Aşağıdaki öykü Makine Mühendisleri Odası tarafından Oğuz Atay adına düzenlenen Hayatın Koordinatları isimli öykü yarışmasına gönderilmek için yazılmış fakat gönderilemeden kalmıştır. Bari buraya koyayım da dursun kimseye zararı olmadan. Yazının okura daha anlamlı gelmesi açısından Konur Sokak Direnişi, Nuriye Gülmen, Semih Özakça, KHK mağdurları gibi anahtar kelimelerle arama yapılabilir. Anlamlı kılacağını düşündüğüm şu fotoğrafı da buraya ekliyorum.



- Koordinatları veriyorum; gözaltına alınan heykelin yanındayım.
Birden döndüm. Sakalı bile çıkmamış bir liseliydi. Belli ki bir arkadaşıyla buluşacaktı. Gözaltına alınan heykelin oradaymış. Sen gözaltına alınmak nedir bilir misin ergen? Etrafıma bakındım. Muhtemelen bunların yaş grubu bir olaya kendilerince isim takmışlardı. Öylece gözaltında bir heykel düşündüm.

Bir heykel nasıl gözaltına alınabilirdi acaba? Seçeneklerimi açayım.
1) İki polis heykelin birer koluna girmiş,
       a. Taşımayı da beceremediklerinden, o gün bugündür kalakalmıştı.
       b. Heykel onları taşımış, polisler telde asılı çamaşır gibi sallanmıştı.
2) Kocaman bir kafes inşa ettirilip heykelin üstüne konulmuştu.
3) Heykeli gözaltına almak için tersten yaklaşılmış, heykelin yanına bir seyyar karakol kurulmuştu.
4) Heykel itinayla vinç yardımıyla kaldırılıp emniyette bir yere götürülüp hakları ve şartları kendisine okunarak ‘misafir’ edilmişti.
5) Heykelin tam üstüne kocaman bir çift göz konulmuştu.

Elbette türeyebilirdi olasılıklar. Fakat gözaltı süresinin yirmidört saati aşamayacağını göz önünde bulundurursak, ki bu kadar kısa süre içinde dillere pelesenk olma olasılığı yoktu, o zaman heykel OHAL yasalarından faydalanarak maksimum süre olan 30 gün sınırına takılmış olmalıydı. Ama iyi de, yaklaşık iki ay önce yine bu sokakta birisi benzer bir terim kullanmıştı. Sanırım o da “abluka altına alınmış heykelin oradayım” demişti sevgilisine.

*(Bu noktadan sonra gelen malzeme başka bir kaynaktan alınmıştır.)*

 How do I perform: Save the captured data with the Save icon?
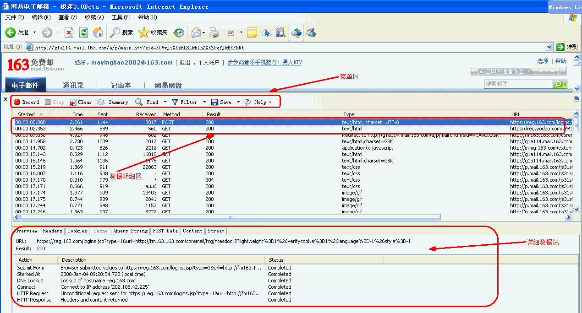(x=215, y=102)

Biraz düşünmem gerek. Bir heykelin gözaltına alınması teknik olarak mümkün değil gibi görünüyor. Acaba iki ay önceki çocuk mu haklıydı? Bir devlet, bir heykeli neden gözaltına ya da neden abluka altına alırdı sorusunu bir kenara bırakarak nasıl olabileceğini hayal ettim. Yine birkaç seçenek belirdi:
1) Heykelin etrafına polis yığını yaparak.
2) Heykelin üstüne abluka kurarak.
3) Heykelin gözlerini bağlayarak.
4) Heykelin düşünmesini önleyecek şekilde ideolojik bombardımana tabi tutarak.
5) Heykelin yanına panzerleri, tankları ve son teknoloji kuşanmış SAT komandolarını koyarak.

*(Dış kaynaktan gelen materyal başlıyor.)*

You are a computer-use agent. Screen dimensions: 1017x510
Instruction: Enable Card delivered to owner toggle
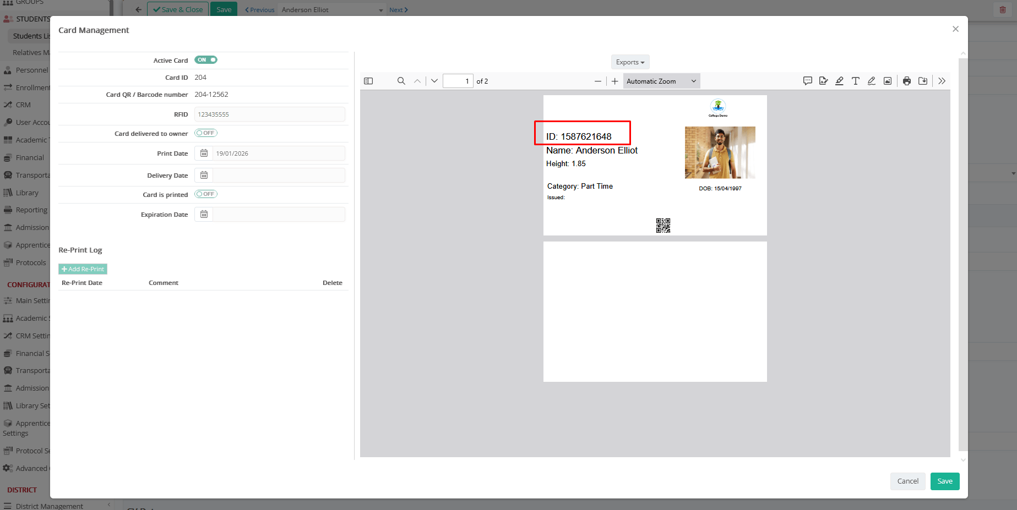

Aklıma sadece bu seçenekler geldi. Abluka altına alınan heykelin sorunu daha büyüktü. Düşünsenize, kaldırıp götürmek varken neden olduğu yerde abluka altına alınsın ki? Heykelin taş atacağından mı korkuyorlardı? Yoksa hükümeti devirmesinden mi? Aklım almıyordu gerçekten de. Koskoca hükümeti bir heykelcik mi yıkacakmış? Hem kesin ucube bir şeydir. Ben neden göremediysem artık şu lanet heykeli. Her neyse, bir heykeli gözaltına/abluka altına almak pahalıya patlayacaktı her halükarda. Her gün heykelin üstüne konan kuşları öldürmeleri ya da beslemeleri gerekiyor. Ayrıca üstüne pislendiğinde de temizlenmesi gerekiyordu. Hem ya heykel altına kaçırırsa korkudan? Hem de söylentilere bakılacak olursa yaklaşık beş altı aydır pisliyor olmalıydı. O zaman da heykeli aç bırakmaları yeterli olurdu aslında.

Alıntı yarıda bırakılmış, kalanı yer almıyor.